● TASK ITEM
If a line of the data contains the word "computer", it is counted; report how many such lines there are and nothing else.

● MATERIAL FOR THIS TASK
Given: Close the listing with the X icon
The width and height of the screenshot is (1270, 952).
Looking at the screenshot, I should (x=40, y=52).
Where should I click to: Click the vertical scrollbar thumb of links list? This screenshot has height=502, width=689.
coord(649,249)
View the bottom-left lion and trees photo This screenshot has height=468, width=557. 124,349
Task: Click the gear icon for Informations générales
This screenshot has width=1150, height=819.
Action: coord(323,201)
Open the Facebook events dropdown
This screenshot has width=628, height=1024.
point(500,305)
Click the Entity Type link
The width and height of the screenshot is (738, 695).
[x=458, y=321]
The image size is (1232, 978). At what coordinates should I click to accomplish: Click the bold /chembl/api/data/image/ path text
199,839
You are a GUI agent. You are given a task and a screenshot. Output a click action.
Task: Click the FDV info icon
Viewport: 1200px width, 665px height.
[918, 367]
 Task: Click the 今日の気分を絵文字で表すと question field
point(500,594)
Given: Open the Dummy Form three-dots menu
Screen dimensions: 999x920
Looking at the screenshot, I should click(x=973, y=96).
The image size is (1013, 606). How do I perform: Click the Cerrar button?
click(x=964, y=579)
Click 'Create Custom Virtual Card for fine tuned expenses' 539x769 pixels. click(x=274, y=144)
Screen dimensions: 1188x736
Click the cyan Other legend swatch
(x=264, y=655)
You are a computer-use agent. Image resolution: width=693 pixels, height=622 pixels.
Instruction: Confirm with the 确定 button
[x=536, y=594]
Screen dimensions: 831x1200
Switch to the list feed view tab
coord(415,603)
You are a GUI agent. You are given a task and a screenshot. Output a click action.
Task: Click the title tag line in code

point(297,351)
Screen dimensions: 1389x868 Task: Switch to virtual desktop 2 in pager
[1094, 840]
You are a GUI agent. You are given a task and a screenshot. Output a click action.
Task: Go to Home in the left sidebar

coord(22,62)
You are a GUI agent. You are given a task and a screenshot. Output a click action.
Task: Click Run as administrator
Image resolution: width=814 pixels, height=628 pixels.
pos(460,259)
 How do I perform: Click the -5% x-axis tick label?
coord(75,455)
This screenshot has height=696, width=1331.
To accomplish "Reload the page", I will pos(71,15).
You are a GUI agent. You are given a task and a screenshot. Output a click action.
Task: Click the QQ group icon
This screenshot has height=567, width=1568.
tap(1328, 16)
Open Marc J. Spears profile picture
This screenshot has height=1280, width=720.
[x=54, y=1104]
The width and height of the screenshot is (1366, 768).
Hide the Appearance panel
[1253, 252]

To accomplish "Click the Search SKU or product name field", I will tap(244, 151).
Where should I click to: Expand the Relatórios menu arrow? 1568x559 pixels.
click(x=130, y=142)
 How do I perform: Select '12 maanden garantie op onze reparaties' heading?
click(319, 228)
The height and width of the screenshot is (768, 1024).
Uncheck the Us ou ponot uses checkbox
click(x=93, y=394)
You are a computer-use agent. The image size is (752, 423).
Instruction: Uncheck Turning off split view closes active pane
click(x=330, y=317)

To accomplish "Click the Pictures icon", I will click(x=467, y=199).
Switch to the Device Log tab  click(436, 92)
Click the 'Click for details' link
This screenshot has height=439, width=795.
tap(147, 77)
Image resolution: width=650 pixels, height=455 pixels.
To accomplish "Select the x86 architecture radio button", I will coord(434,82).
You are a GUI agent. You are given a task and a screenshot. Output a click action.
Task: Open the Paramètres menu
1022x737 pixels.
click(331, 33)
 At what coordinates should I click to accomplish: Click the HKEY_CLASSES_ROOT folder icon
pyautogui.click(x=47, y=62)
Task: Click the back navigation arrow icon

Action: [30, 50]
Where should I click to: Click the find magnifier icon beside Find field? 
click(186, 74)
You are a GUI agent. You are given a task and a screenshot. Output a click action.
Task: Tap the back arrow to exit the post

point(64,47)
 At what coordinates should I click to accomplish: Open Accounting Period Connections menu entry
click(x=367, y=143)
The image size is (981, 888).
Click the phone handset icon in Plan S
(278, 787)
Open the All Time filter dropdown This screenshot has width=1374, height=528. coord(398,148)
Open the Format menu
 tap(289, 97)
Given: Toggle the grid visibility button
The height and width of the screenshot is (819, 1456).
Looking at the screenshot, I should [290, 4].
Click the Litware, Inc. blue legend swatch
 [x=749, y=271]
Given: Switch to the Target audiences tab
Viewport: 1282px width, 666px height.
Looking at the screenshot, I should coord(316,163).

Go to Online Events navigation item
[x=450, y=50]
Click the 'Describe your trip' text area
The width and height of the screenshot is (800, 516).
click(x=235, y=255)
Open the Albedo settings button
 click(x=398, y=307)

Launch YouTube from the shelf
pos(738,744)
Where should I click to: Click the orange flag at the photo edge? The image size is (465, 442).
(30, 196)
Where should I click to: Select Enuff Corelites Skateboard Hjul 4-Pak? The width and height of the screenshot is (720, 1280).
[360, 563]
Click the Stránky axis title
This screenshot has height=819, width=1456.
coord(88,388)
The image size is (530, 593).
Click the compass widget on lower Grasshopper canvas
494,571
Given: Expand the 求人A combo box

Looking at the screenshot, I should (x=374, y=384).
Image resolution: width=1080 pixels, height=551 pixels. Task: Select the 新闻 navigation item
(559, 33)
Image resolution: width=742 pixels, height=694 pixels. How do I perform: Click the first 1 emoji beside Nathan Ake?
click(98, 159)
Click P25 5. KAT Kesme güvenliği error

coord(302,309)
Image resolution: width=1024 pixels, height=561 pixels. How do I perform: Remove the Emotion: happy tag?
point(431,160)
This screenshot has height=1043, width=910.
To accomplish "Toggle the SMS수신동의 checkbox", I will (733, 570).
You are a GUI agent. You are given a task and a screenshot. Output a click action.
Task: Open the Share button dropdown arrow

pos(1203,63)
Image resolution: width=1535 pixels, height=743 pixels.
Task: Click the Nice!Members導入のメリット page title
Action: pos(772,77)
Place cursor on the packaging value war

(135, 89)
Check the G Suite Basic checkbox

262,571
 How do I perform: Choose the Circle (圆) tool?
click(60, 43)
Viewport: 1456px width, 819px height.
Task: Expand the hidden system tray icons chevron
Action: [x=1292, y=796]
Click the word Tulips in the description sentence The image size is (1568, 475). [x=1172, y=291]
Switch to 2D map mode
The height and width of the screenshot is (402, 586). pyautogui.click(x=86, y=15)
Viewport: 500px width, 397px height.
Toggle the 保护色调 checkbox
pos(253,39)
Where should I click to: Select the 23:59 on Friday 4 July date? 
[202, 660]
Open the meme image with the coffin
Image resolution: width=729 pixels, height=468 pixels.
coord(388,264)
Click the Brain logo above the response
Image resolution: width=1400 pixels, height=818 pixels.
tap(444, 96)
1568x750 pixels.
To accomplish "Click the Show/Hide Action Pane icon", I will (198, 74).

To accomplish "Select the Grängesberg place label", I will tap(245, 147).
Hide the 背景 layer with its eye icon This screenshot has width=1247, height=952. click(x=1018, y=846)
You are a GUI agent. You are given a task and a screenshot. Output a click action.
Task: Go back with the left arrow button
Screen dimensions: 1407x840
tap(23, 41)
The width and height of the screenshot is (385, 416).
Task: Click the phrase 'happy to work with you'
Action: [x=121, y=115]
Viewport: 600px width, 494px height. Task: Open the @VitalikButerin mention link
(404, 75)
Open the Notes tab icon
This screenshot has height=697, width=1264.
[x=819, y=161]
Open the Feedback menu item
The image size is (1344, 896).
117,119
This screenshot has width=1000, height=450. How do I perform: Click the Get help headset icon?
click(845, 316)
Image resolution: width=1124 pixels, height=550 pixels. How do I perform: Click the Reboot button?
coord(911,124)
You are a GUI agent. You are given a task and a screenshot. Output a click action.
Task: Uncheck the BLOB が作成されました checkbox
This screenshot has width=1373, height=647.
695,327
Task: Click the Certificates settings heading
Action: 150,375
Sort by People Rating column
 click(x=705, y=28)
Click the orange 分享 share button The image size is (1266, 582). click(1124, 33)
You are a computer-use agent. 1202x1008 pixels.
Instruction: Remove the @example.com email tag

● COMPLETED EXERCISE
3